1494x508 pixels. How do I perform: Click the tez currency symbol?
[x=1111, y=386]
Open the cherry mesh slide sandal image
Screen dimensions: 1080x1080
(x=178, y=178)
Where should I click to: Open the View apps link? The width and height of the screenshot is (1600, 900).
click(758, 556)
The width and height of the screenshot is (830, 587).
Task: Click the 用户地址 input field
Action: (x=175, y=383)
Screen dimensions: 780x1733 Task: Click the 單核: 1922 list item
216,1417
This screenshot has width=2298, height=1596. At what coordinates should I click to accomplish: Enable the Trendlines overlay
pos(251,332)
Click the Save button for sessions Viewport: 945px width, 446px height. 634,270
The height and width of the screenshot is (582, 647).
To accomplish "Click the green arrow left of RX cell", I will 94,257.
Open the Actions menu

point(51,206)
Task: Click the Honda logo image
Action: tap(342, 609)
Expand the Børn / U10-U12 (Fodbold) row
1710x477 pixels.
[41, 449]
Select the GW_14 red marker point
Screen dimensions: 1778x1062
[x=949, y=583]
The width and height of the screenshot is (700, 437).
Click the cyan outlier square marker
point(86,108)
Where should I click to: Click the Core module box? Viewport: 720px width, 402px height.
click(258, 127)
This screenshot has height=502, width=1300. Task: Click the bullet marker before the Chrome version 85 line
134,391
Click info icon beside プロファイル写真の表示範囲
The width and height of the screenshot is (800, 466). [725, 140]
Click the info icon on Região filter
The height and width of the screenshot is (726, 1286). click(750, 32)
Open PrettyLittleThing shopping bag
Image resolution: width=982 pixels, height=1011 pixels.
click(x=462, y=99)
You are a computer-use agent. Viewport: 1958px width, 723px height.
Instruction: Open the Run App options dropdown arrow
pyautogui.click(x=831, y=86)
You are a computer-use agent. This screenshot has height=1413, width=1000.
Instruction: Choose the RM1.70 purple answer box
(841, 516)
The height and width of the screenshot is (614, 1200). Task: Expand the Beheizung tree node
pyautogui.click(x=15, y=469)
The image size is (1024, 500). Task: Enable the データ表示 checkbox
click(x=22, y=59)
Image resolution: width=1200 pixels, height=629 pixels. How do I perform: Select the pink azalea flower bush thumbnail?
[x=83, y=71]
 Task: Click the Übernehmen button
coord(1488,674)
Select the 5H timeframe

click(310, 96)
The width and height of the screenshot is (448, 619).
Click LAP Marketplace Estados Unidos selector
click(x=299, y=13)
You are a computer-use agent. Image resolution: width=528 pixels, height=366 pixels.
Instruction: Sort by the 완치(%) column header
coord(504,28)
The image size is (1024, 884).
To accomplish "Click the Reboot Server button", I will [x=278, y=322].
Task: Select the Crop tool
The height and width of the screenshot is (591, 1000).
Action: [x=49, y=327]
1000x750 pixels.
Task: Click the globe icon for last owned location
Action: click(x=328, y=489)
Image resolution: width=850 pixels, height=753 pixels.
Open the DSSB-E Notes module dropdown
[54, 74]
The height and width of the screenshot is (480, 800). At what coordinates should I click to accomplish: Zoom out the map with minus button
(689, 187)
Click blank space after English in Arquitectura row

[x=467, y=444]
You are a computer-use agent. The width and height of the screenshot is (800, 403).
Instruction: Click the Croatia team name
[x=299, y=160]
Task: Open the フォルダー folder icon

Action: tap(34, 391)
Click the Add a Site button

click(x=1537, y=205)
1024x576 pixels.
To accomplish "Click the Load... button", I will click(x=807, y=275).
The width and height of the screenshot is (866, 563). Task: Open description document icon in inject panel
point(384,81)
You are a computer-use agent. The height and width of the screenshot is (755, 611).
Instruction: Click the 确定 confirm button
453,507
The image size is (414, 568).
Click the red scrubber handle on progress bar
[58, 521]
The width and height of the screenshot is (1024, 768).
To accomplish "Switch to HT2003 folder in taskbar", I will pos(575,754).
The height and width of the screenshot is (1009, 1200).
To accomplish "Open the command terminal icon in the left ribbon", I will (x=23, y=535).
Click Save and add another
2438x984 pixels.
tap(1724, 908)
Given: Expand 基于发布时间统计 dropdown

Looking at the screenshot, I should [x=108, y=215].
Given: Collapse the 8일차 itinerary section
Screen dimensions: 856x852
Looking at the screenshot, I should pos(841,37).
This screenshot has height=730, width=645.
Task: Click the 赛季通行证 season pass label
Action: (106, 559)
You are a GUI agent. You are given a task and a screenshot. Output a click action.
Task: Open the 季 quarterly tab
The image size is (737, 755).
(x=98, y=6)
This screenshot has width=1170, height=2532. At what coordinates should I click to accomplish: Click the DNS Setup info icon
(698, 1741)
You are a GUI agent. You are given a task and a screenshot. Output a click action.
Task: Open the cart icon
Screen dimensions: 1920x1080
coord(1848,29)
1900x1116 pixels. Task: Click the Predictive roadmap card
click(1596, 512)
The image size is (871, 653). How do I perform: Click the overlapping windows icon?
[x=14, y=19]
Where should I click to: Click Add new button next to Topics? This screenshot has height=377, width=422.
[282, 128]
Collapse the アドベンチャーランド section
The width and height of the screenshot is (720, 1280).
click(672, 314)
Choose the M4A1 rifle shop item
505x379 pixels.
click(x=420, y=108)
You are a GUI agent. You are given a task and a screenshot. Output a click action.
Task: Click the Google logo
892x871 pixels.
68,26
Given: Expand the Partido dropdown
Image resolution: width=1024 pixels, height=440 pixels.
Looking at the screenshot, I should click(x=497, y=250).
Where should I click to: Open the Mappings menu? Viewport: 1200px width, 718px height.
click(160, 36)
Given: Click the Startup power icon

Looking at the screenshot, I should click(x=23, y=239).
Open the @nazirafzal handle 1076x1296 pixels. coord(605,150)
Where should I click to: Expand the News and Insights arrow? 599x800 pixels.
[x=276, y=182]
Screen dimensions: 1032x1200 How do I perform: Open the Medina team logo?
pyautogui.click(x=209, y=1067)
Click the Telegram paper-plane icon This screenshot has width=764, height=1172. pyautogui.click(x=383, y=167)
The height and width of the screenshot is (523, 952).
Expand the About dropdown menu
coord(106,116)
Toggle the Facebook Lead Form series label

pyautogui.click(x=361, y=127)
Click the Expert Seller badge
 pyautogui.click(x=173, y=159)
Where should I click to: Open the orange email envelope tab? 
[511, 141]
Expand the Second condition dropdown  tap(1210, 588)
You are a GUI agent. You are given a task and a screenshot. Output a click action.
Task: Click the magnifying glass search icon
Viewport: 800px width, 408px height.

◆ ◆ ◆ ◆

◆ Brief: Scan the entries above and show each line that contains the word "computer".

◆ Answer section:
You are a computer-use agent. Viewport: 1958px width, 723px height.
You are a computer-use agent. This screenshot has height=1413, width=1000.
You are a computer-use agent. Image resolution: width=528 pixels, height=366 pixels.
You are a computer-use agent. The width and height of the screenshot is (800, 403).
You are a computer-use agent. The height and width of the screenshot is (755, 611).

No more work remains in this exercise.